## ASSIGNED TASK
Your answer must be an exact transcription of the lines from the line with "Task: Swap departure" through the final line of the data.

## DATA EXTRACT
-------

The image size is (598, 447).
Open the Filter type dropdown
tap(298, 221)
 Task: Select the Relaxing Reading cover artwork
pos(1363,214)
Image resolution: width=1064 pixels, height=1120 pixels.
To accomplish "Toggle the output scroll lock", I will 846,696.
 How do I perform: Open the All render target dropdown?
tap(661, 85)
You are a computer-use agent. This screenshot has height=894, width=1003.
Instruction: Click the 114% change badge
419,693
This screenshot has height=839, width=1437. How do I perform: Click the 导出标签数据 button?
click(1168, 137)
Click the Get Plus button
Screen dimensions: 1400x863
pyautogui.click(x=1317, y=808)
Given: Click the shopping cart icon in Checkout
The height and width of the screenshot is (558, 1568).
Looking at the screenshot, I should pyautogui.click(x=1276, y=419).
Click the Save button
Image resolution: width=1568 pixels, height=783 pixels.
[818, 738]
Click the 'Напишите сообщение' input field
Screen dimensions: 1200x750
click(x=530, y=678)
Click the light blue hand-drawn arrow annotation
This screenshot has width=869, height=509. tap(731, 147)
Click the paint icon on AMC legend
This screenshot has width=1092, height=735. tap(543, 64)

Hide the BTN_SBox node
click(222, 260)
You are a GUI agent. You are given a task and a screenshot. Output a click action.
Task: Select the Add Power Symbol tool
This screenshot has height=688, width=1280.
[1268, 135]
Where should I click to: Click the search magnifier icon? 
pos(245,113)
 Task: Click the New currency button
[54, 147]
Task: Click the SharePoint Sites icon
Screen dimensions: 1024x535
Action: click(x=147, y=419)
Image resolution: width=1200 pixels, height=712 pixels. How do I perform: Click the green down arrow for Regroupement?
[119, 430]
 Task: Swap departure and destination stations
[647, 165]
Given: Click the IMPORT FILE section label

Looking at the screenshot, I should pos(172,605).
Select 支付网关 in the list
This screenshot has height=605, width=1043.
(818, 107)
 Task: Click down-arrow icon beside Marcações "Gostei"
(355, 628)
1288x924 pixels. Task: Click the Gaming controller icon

-------

## PROBLEM SOLUTION
 Task: Swap departure and destination stations
[647, 165]
Given: Click the IMPORT FILE section label

Looking at the screenshot, I should pos(172,605).
Select 支付网关 in the list
This screenshot has height=605, width=1043.
(818, 107)
 Task: Click down-arrow icon beside Marcações "Gostei"
(355, 628)
1288x924 pixels. Task: Click the Gaming controller icon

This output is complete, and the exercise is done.